Postural Exercises. Keeping the postural muscles strong is important to support your client’s ever-changing body.
- Seated row (1–2 sets of 10–15 reps): Use cables or tubing and modify position.
- Quadruped cat-cow (anterior and posterior pelvic tilting), or quadruped arm/leg lift (1–2 sets of 10–15 reps): Work the core and postural muscles while on all fours (to avoid the supine position), relaxing while inhaling and then tightening the muscles while exhaling.
- hip flexors
- iliotibial band
- hip internal rotators
- low back
- anterior shoulders
Women can usually begin gentle and casual walking within the first 2 weeks postpartum. Light upper-back exercises, heel slides and ankle pumps/circles can also be resumed.
“I think patients can definitely start exercising abdominals by the 6-week postpartum/post-op mark if no medical contraindications (for example, incision precautions) exist,” reports Fitzgerald. “I think some high-level patients could do it even sooner, say at 3 weeks.”

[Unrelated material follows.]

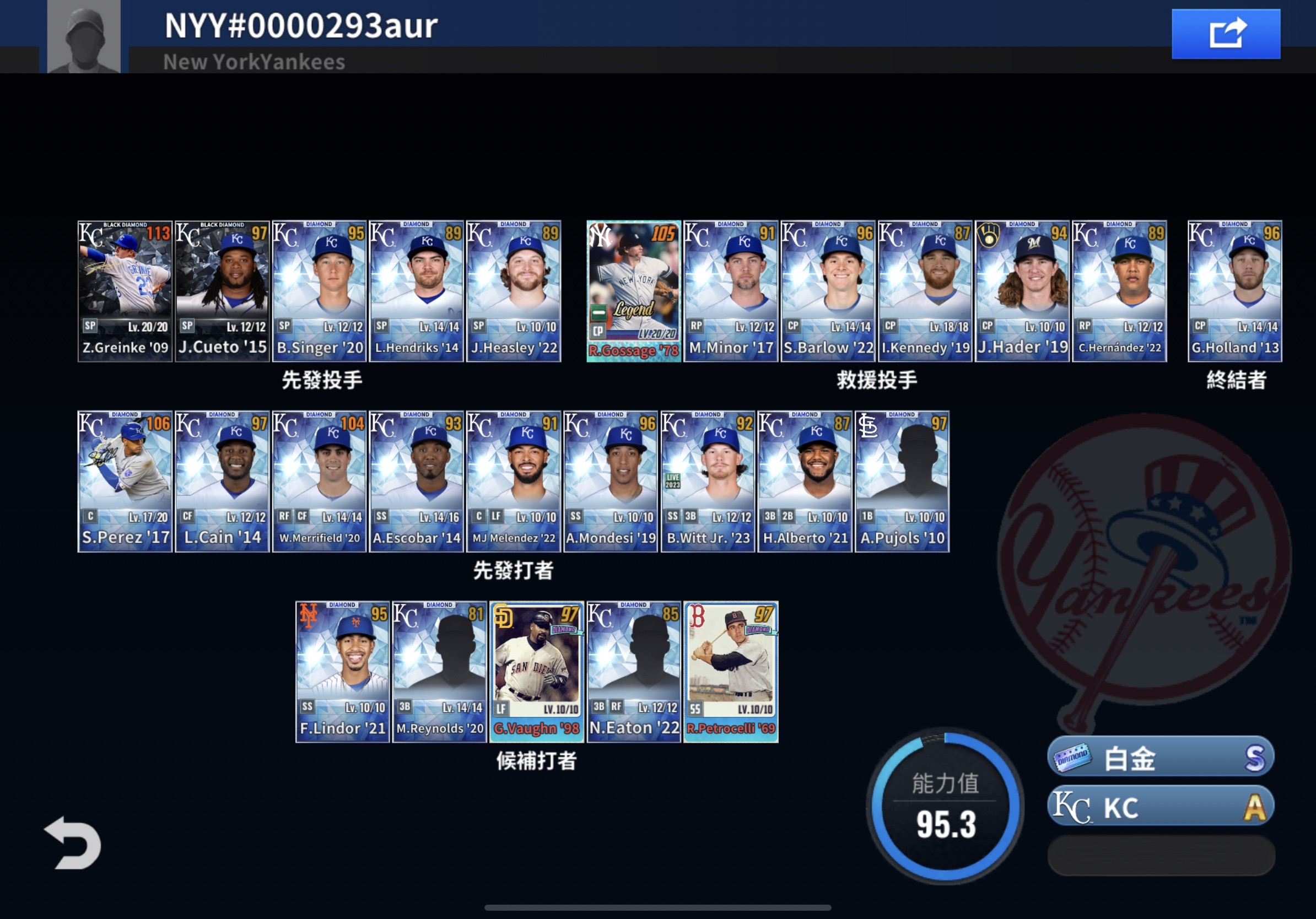Tap the share icon in top right corner
Screen dimensions: 1316x919
[x=1226, y=34]
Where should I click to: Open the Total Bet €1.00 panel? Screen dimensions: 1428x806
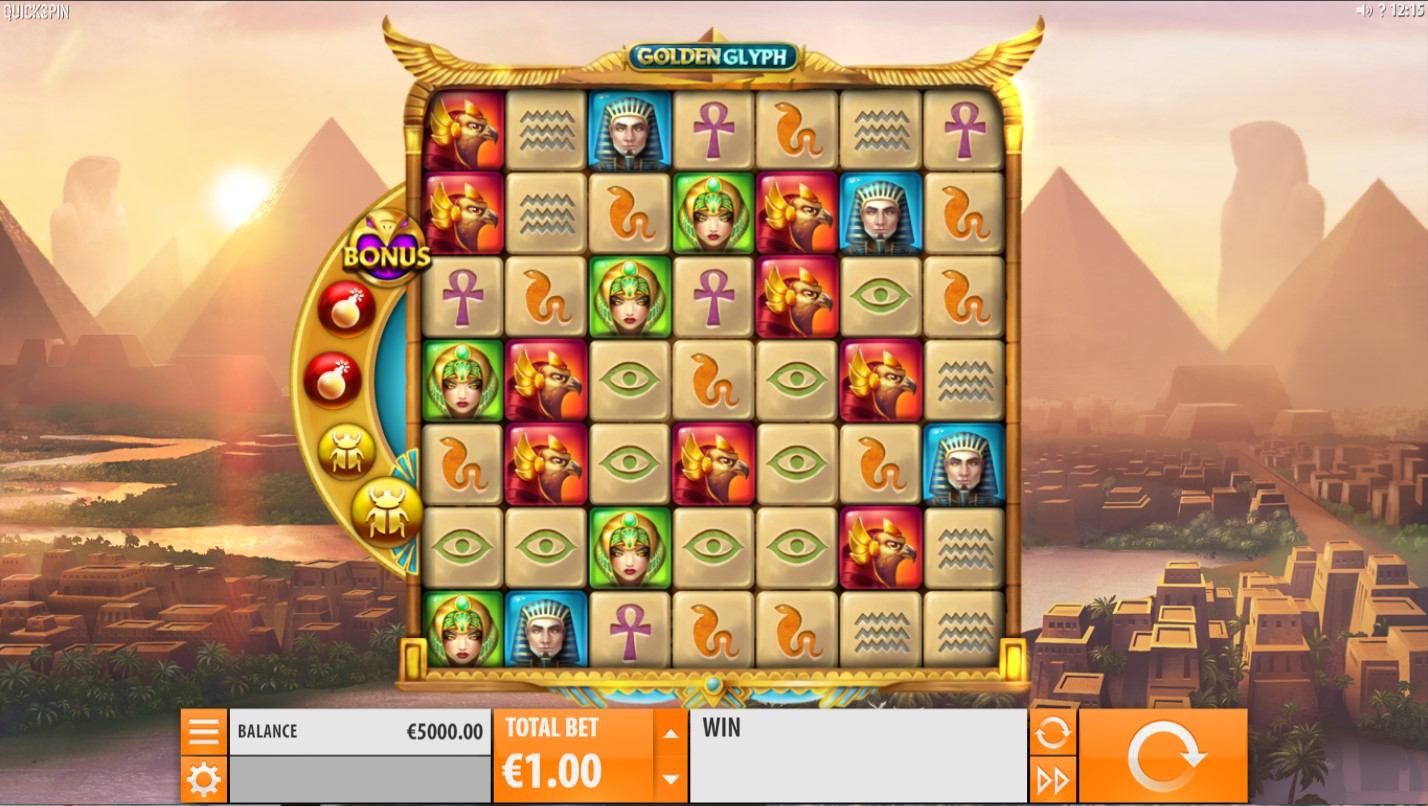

After a client has passed the 6-week postpartum period and been cleared by her physician to go back to her prepregnancy exercise routine, the return should be gradual. Pay close attention to her subjective and objective responses to exercise. Although most of the physiological and morphological changes are most notable for the first 4–6 weeks postpartum, many experts agree that the muscles, tendons and joints do not return to their prepregnancy state for at least 9–12 months (ACOG 1994a). Fitzgerald suggests, “Recovery can be maximized if the exercise program is designed properly for those important first 6 months.”
After a C-section, isometric and gentle stretching and strengthening exercises, as well as casual walking, can be started right away unless there is heavy bleeding; pain; or breast infection or abscess.
Ela Lewis, MSPT, NCS, a physical therapist specializing in women’s health and a certified specialist in neurology, suggests diaphragmatic breathing, pelvic tilts, hip lifts, pelvic-floor exercises and walking. She advises, “There should be no pain, and the [client’s] physician should be aware of any form of exercise program that is being started.”
ACOG recommends that clients who have had a C-section should return to prepregnancy exercise no sooner than 6 weeks after giving birth. Again, this should be cleared by the client’s physician. It may take 2–6 months before a woman feels she is completely recovered and back to prepregnancy form.
Working with a pregnant or postpartum client is both demanding and rewarding. If you pay close attention to the guidelines outlined here, consider the dynamic needs of the individual client and maintain regular contact with her physician, you will have the wonderful opportunity to guide your client safely through one of the most exciting transitions of her life.